> _WORK TO BE COMPLETED_:
Please convert every line of the entries below into a Markdown table with the columns "Row" and "Entry line". Number the rows in order, and leave out blank lines.

> _INFORMATION PROVIDED_:
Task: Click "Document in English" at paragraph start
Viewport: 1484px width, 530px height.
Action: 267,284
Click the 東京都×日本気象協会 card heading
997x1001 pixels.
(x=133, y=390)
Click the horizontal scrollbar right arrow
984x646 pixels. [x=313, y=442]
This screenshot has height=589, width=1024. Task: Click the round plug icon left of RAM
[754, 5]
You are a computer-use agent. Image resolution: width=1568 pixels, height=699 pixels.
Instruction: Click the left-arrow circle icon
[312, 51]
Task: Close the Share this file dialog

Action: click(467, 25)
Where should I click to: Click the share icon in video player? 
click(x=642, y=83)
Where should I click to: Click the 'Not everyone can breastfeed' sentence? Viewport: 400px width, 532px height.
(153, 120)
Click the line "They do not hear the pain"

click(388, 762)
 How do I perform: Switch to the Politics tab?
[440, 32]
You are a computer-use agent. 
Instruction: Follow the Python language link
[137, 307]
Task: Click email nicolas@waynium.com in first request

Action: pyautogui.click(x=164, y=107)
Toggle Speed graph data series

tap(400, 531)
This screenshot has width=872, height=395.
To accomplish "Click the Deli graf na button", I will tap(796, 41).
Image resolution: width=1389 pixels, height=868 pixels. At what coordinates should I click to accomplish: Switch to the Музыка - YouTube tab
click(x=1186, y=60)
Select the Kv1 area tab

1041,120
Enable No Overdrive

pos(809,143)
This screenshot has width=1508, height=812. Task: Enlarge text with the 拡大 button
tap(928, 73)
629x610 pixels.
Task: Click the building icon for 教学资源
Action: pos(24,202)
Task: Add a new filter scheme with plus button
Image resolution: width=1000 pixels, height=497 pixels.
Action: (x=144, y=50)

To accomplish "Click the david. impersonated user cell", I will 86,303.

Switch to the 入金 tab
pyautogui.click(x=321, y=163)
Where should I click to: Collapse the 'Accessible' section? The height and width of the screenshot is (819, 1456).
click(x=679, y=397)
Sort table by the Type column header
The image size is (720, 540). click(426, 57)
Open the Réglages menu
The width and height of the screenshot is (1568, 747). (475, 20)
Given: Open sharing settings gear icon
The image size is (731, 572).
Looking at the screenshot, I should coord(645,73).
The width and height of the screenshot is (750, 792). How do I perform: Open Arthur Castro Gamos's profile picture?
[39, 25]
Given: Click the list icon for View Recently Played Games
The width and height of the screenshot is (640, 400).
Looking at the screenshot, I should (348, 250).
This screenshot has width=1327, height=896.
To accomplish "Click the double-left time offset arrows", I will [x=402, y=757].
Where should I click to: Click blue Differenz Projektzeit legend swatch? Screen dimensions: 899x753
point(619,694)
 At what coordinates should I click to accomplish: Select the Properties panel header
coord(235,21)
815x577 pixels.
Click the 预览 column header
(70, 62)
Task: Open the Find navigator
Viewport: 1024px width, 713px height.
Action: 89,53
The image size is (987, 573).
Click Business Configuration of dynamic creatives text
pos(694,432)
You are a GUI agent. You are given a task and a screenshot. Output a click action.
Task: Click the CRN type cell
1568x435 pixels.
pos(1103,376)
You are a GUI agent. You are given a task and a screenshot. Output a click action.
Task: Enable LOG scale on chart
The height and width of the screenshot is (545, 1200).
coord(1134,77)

> _PROBLEM SOLUTION_:
| Row | Entry line |
|---|---|
| 1 | Task: Click "Document in English" at paragraph start |
| 2 | Viewport: 1484px width, 530px height. |
| 3 | Action: 267,284 |
| 4 | Click the 東京都×日本気象協会 card heading |
| 5 | 997x1001 pixels. |
| 6 | (x=133, y=390) |
| 7 | Click the horizontal scrollbar right arrow |
| 8 | 984x646 pixels. [x=313, y=442] |
| 9 | This screenshot has height=589, width=1024. Task: Click the round plug icon left of RAM |
| 10 | [754, 5] |
| 11 | You are a computer-use agent. Image resolution: width=1568 pixels, height=699 pixels. |
| 12 | Instruction: Click the left-arrow circle icon |
| 13 | [312, 51] |
| 14 | Task: Close the Share this file dialog |
| 15 | Action: click(467, 25) |
| 16 | Where should I click to: Click the share icon in video player?  |
| 17 | click(x=642, y=83) |
| 18 | Where should I click to: Click the 'Not everyone can breastfeed' sentence? Viewport: 400px width, 532px height. |
| 19 | (153, 120) |
| 20 | Click the line "They do not hear the pain" |
| 21 | click(388, 762) |
| 22 |  How do I perform: Switch to the Politics tab? |
| 23 | [440, 32] |
| 24 | You are a computer-use agent.  |
| 25 | Instruction: Follow the Python language link |
| 26 | [137, 307] |
| 27 | Task: Click email nicolas@waynium.com in first request |
| 28 | Action: pyautogui.click(x=164, y=107) |
| 29 | Toggle Speed graph data series |
| 30 | tap(400, 531) |
| 31 | This screenshot has width=872, height=395. |
| 32 | To accomplish "Click the Deli graf na button", I will tap(796, 41). |
| 33 | Image resolution: width=1389 pixels, height=868 pixels. At what coordinates should I click to accomplish: Switch to the Музыка - YouTube tab |
| 34 | click(x=1186, y=60) |
| 35 | Select the Kv1 area tab |
| 36 | 1041,120 |
| 37 | Enable No Overdrive |
| 38 | pos(809,143) |
| 39 | This screenshot has width=1508, height=812. Task: Enlarge text with the 拡大 button |
| 40 | tap(928, 73) |
| 41 | 629x610 pixels. |
| 42 | Task: Click the building icon for 教学资源 |
| 43 | Action: pos(24,202) |
| 44 | Task: Add a new filter scheme with plus button |
| 45 | Image resolution: width=1000 pixels, height=497 pixels. |
| 46 | Action: (x=144, y=50) |
| 47 | To accomplish "Click the david. impersonated user cell", I will 86,303. |
| 48 | Switch to the 入金 tab |
| 49 | pyautogui.click(x=321, y=163) |
| 50 | Where should I click to: Collapse the 'Accessible' section? The height and width of the screenshot is (819, 1456). |
| 51 | click(x=679, y=397) |
| 52 | Sort table by the Type column header |
| 53 | The image size is (720, 540). click(426, 57) |
| 54 | Open the Réglages menu |
| 55 | The width and height of the screenshot is (1568, 747). (475, 20) |
| 56 | Given: Open sharing settings gear icon |
| 57 | The image size is (731, 572). |
| 58 | Looking at the screenshot, I should coord(645,73). |
| 59 | The width and height of the screenshot is (750, 792). How do I perform: Open Arthur Castro Gamos's profile picture? |
| 60 | [39, 25] |
| 61 | Given: Click the list icon for View Recently Played Games |
| 62 | The width and height of the screenshot is (640, 400). |
| 63 | Looking at the screenshot, I should (348, 250). |
| 64 | This screenshot has width=1327, height=896. |
| 65 | To accomplish "Click the double-left time offset arrows", I will [x=402, y=757]. |
| 66 | Where should I click to: Click blue Differenz Projektzeit legend swatch? Screen dimensions: 899x753 |
| 67 | point(619,694) |
| 68 |  At what coordinates should I click to accomplish: Select the Properties panel header |
| 69 | coord(235,21) |
| 70 | 815x577 pixels. |
| 71 | Click the 预览 column header |
| 72 | (70, 62) |
| 73 | Task: Open the Find navigator |
| 74 | Viewport: 1024px width, 713px height. |
| 75 | Action: 89,53 |
| 76 | The image size is (987, 573). |
| 77 | Click Business Configuration of dynamic creatives text |
| 78 | pos(694,432) |
| 79 | You are a GUI agent. You are given a task and a screenshot. Output a click action. |
| 80 | Task: Click the CRN type cell |
| 81 | 1568x435 pixels. |
| 82 | pos(1103,376) |
| 83 | You are a GUI agent. You are given a task and a screenshot. Output a click action. |
| 84 | Task: Enable LOG scale on chart |
| 85 | The height and width of the screenshot is (545, 1200). |
| 86 | coord(1134,77) |